In the footage, the captive, identified as Lieutenant Colonel Roman Venevitin, commander of the Russian Ground Forces’ 72nd Independent Motorized Rifle Brigade, is seen with an injury to his nose during an interrogation.
Venevitin admits that he and a group of 10 or 12 regular soldiers fired at a Wagner vehicle and “disarmed” the group’s rapid response unit.
“I acted in a state of alcoholic intoxication out of personal animosity,” Venevitin says.
Asked why he dislikes the Wagner Group, a somber-looking Venevitin replied that he “doesn’t know.”
“How can your actions be characterized?” the interrogator asks. Venevitin replies with a sigh: “Guilty.”
A few hours before the Wagner Group’s press service published the interrogation video on its Telegram channel, the private army’s founder, Yevgeny Prigozhin, released a document describing how the Russian regular army had allegedly mined the roads that Wagner fighters were using to pull out of Bakhmut.
The letter, dated May 17, reportedly states that when Wagner sappers were sent to clear the mines from the routes used by the private army fighters, they were shot at by a group of Russian soldiers led by an officer in a “state of alcoholic intoxication.”
When a journalist asked Prigozhin to provide proof of the alleged friendly-fire attack, the Wagner chief released the video of Venevitin’s questioning, which he called “the cherry on the cake.”
Although they are ostensibly fighting on the same side, Wagner mercenaries and Russian regulars have been at loggerheads in Ukraine.
Anton Gerashchenko, an aide to Ukraine’s minister of internal affairs, took obvious delight in the internecine conflict unfolding on the Russian side, tweeting in response to the video: “It seems that the feud between PMC Wagner and Russian regular army got on the next level.”
Prigozhin has been vocal in his criticism of Russia’s top military brass, accusing Defense Minister Sergei Shoigu and Chief of the General Staff Valery Gerasimov in foul-mouthed rants of depriving his forces of ammunition as they were leading the bloody fight to capture Bakhmut.
Last month, Prigozhin claimed that his units finally took full control of the bombed-out city, which they then handed over to the regular forces.
Speaking to reporters at a training camp last week, Prigozhin, 62, warned that his soldiers would continue fighting in Ukraine only if they won’t have to depend on the “clowns who turn people into meat.”
A day earlier, the former catering mogul-turned-mercenary chief asked Russian prosecutors to investigate whether senior defense officials had committed any “crime” related to the war in Ukraine.
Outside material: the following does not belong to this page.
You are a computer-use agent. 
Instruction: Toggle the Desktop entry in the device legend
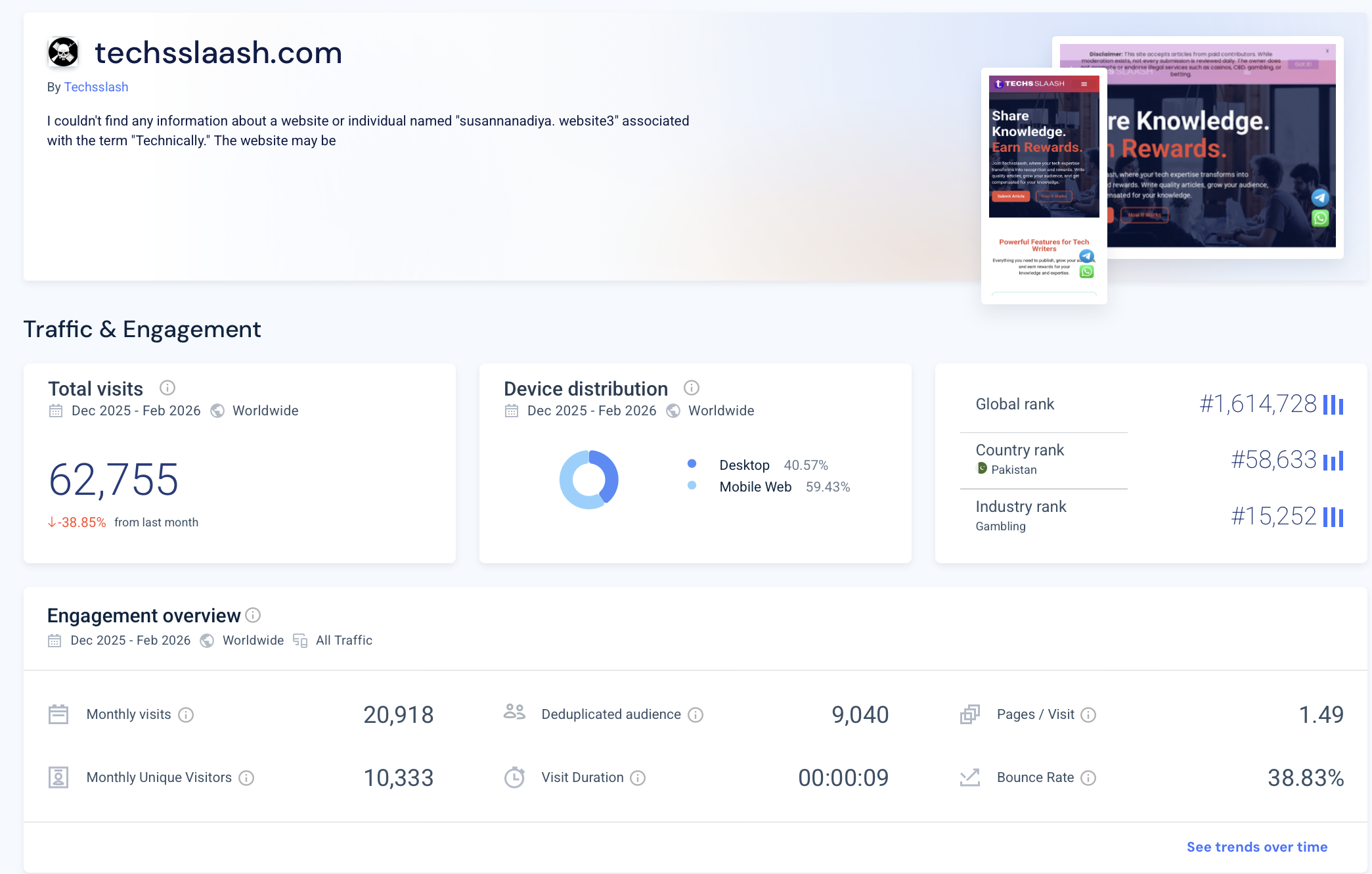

Prigozhin continued lashing out at the Russian military leadership Monday, claiming that inept regular forces had already lost control of some of its positions around Bakhmut, which he slammed as a “disgrace.”
The Wagner founder, who has frequently been seen on the front lines standing shoulder to shoulder with his fighters, called on Shoigu and Gerasimov to travel to the war zone and rally their troops.
“You can do it! And if you can’t, you’ll die heroes,” he said.